Update, 3:30 p.m.: False alarm! Hulu has gotten an unexpected reprieve. Fox, NBCUniversal, and the Walt Disney Company (parent company of ABC) announced today that they are keeping their stakes in Hulu and also pumping an additional $750 million into the company.
Last bids for Hulu, the online television-streaming service, are due today. While we don’t yet know who the new owner will be (final bidders are thought to be DirecTV, AT&T, and perhaps TimeWarner Cable) or what the exact terms of sale will look like, it’s easy to predict who’s going to lose out: Hulu’s customers. That’s because what’s on the auction block is primarily Hulu’s technology, not its business model. But it’s the business model that makes Hulu great, and it’s all but certain to die in the aftermath of a sale, leaving us with a first rate video-streaming mechanism but not a first-rate video-streaming service.

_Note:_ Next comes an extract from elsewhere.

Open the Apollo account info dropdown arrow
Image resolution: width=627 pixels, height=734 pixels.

The word disruptive is overused in the technology space, but you can’t understand Hulu without understanding the concept. Streaming video over broadband is disrupting the old broadcast and cable television paradigm. Which is to say it’s cheaper and in many ways more convenient to get your video content this way, and over time the quality of the product has improved: Netflix is producing original series such as House of Cards, NBA League Pass Broadband delivers live sports over the Internet, and there’s more original content on Slate V with every passing day.

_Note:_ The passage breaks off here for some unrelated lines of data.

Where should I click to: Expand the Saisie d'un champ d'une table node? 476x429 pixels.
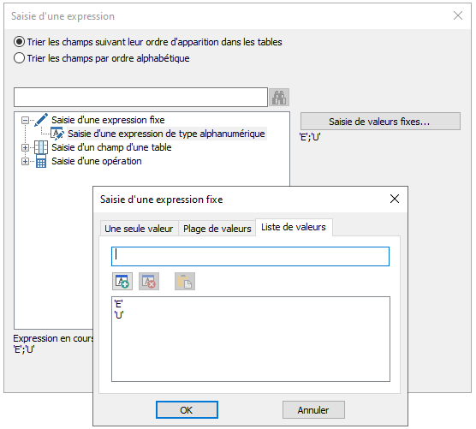pyautogui.click(x=25, y=148)
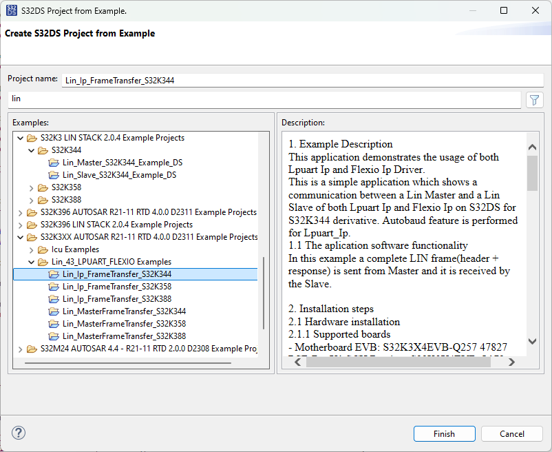
Task: Collapse the S32K3 LIN STACK 2.0.4 node
Action: tap(20, 137)
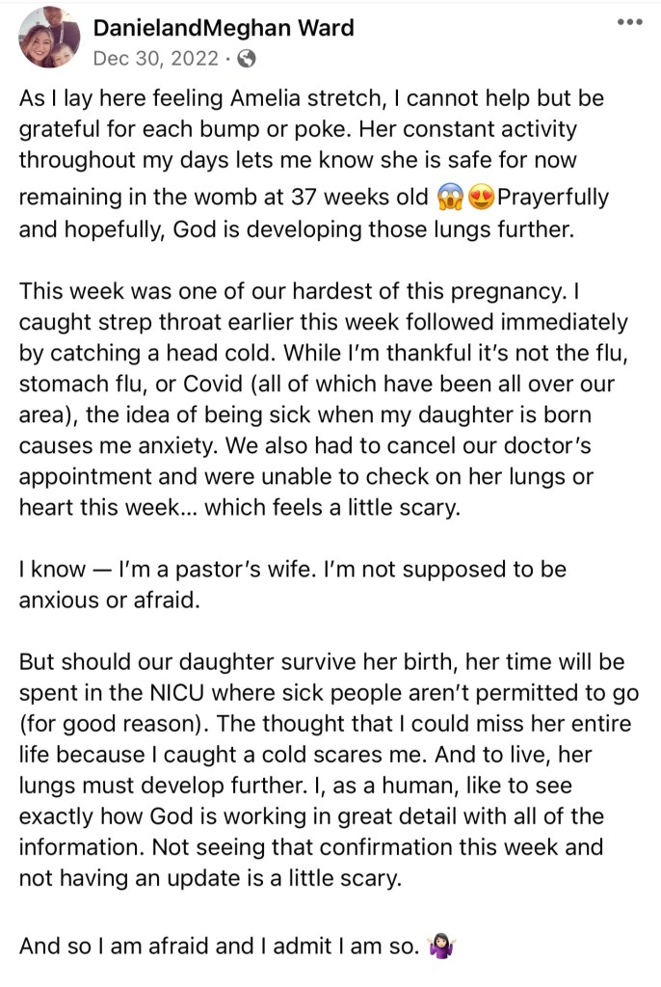Click the globe public audience icon
Image resolution: width=661 pixels, height=987 pixels.
(x=247, y=59)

Successful incumbents normally respond to this kind of situation by ignoring it. Figure that if your current business is successful, you don’t want to do anything to speed up the pace of change. That’s exactly what CBS (not coincidentally, the market leader in broadcast television) did, but the other three major networks broke with precedent and came together to launch Hulu and drive the pace of innovation forward.
My wife and I subscribe to Netflix streaming and Hulu Plus and don’t get cable television. Instead, I loyally watch my Bones and my Parks and Recreation via Hulu. Those viewing habits are exactly what an incumbent would typically fear. The initial philosophy of Hulu was to plow ahead unafraid: to embrace the idea that the future of television would not look like the past, and that the savviest networks would fight to own the future rather than delay it. Selling Hulu represents a complete abandonment of that vision.

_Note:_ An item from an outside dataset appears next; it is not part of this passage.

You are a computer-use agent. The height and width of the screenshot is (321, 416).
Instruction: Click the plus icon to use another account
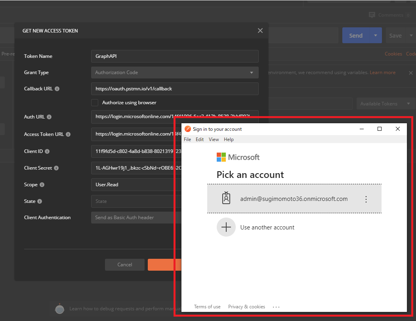point(226,227)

When NBC, Fox, and ABC no longer own Hulu, then Hulu is no longer a means to own the future. At that point, the only reasonable recourse for the networks is going to be to keep their content safe and sound in traditional distribution channels. Existing deals won’t vanish overnight, but in the long run it makes very little sense for mainstream channels to license their content to a Hulu they don’t own. They very act of selling represents a stepping away from the ambition that made Hulu interesting and important.
The list of potential buyers also underscores Hulu’s boring, disappointing future. It’s not being sold to visionary venture capitalists or even to another media company. DirecTV and AT&T aren’t interested in owning and developing a great alternative to paid television service. They are paid television service. What they want is something akin to Comcast’s XfinityTV service, an add-on benefit for existing subscribers. This is the model television incumbents are comfortable with. HBO and ESPN both have popular and useful online services that are available exclusively to cable subscribers rather than sold as standalone products. Most of these products (I may have borrowed my dad’s Verizon FIOS password to watch Game of Thrones and some key NBA playoff games) are seriously flawed from a design standpoint, with clunky user interfaces and less-than-optimal reliability.
Hulu, by contrast, was built with the soul and programming savvy of a tech company rather than a stodgy cable operator. It offers a clearly superior experience. That’s worth paying money for, even without Hulu’s programming edge.
But improving the user interfaces for add-on streaming services offered to cable and satellite TV subscribers is boring. Directly distributing new episodes of television shows to customers who don’t subscribe to pay TV packages was an exciting idea. Apparently too exciting for Hulu’s owners, who after bolding stepping into the disruption game, have decided to cash out and turn away. Consumers are going to lose out as the pace of progress slows.
Killing Hulu’s combination of quality programming and direct access to broadband subscribers isn’t going to halt transformation of the industry. The networks behind Hulu had a powerful edge in experience in terms of creating original programming, but it’s hardly insurmountable. By cutting their ties with Hulu, they’re simply leaving the field more open for Netflix, Amazon, and other players willing to think bolder. But it’ll probably take several years for anything new to be as good as Hulu has been. In the interim, we’ll all be taking a step back.